An Exploration Of Self And Solitude In Japan
- Name
- Gili Benita
- Project
- Kodoku
- Location
- Japan
- Words
- Rosie Flanagan
Israeli photographer Gili Benita traveled through Japan for two months, it was a trip fuelled by the desire to experience solitude, and to understand its inherent difference from loneliness. The resulting series is ‘Kodoku’.

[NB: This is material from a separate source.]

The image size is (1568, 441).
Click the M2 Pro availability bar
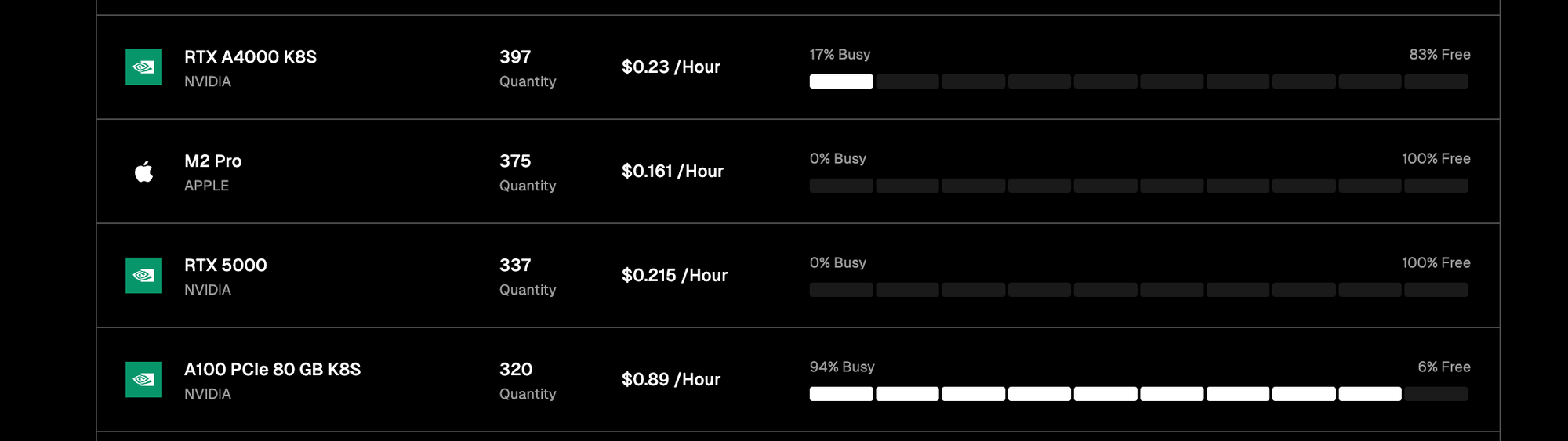pyautogui.click(x=1138, y=186)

Using those who passed him as the embodiment of his loneliness, Benita’s series looks at those moments of solitude in the midst of cities. In ‘Kodoku’ he has captured an abstracted version of Japan. Figures become anonymous, as they are rendered through their watery reflection or at considerable distance. “The characters I chose to photograph were for me, a mirror for myself,” Benita explains. “They helped me to figure out the… line between solitude and loneliness.” Through projecting his emotions of loneliness onto these unknown characters, Benita said he found “a sense of identification” which inspired him “to express the sense of feeling alone.” Through this series, a culmination of his experience in Japan, he seems to express loneliness and an understanding of solitude: “In the loneliest place, I did not feel alone anymore”.
“The characters I chose to photograph were for me, a mirror for myself. They helped me to figure out the… line between solitude and loneliness.”